MLMs almost always make you up-front BUY the product you are supposed to sell for the month, usually at least $10,000 or some other large sum. If you do not sell all of that, you make NO money AND you can’t get promoted. And when the next month comes along, you either buy a new $10k worth of stock or you are fired. So you can’t have a bad month then spend 2 months selling off the rest of your stock. If you have a bad month you LOST money and you’re going to have to find a way to make it back or quit.

So think about that combined with how quickly you might run out of customers because you’ve recruited too many of your friends. You can end up in a situation where you either go into debt and travel to a new city in the hopes you can drum up more business and recruits (or, you start social media campaigns) or you have to quit.

So in short, this is why MLMs are generally illegal and even the “good” ones are seen as shady:

* You are required to pay for your merchandise up-front and can go into debt if you don’t meet your goals.
* You are usually not allowed to skip a pay period without losing several “ranks” thus having to redo all of your work when you start over.
* You are often pressured more to recruit people than to sell merchandise.
* Since those people also have to recruit more people you very quickly get “stuck”.

The other name for these is “a pyramid scheme” and it’s because of how the network of recruits “fans out” when you draw it. The people at the top who got there first make TONS of money, at each layer beneath them people have to work harder to get promoted to the same level, and at some level it becomes mathematically impossible for a person to EVER be promoted.

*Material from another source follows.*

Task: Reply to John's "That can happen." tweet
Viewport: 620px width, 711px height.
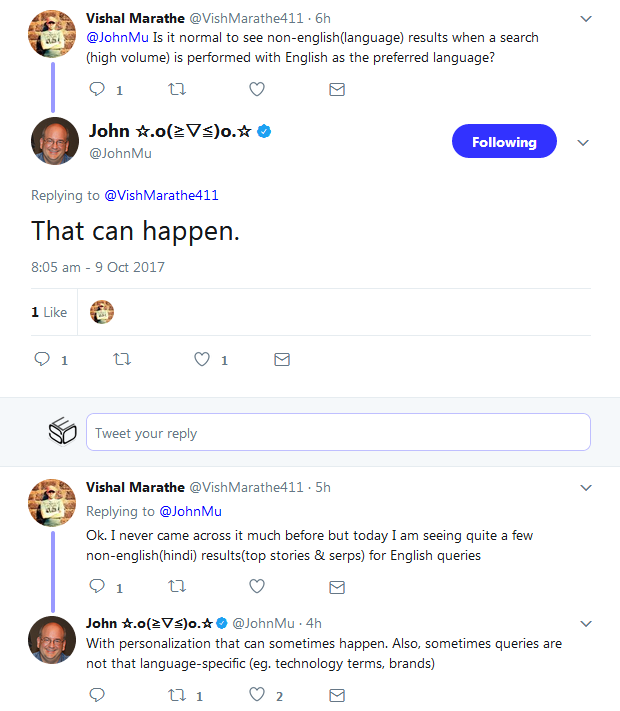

*(There are a few MLMs that have lasted a long time because they try their best to stay on the legal end. While they may still require you to buy your merch before you sell it, the “good” ones don’t obligate you to buy more with a deadline. They still stipulate you can’t be “promoted” until you reach certain goals, but since you can take your time to do it they are not considered to be pressuring you to go into deeper debt.)*

John Oliver did an entire half-hour piece on MLMs and explained the problems in detail.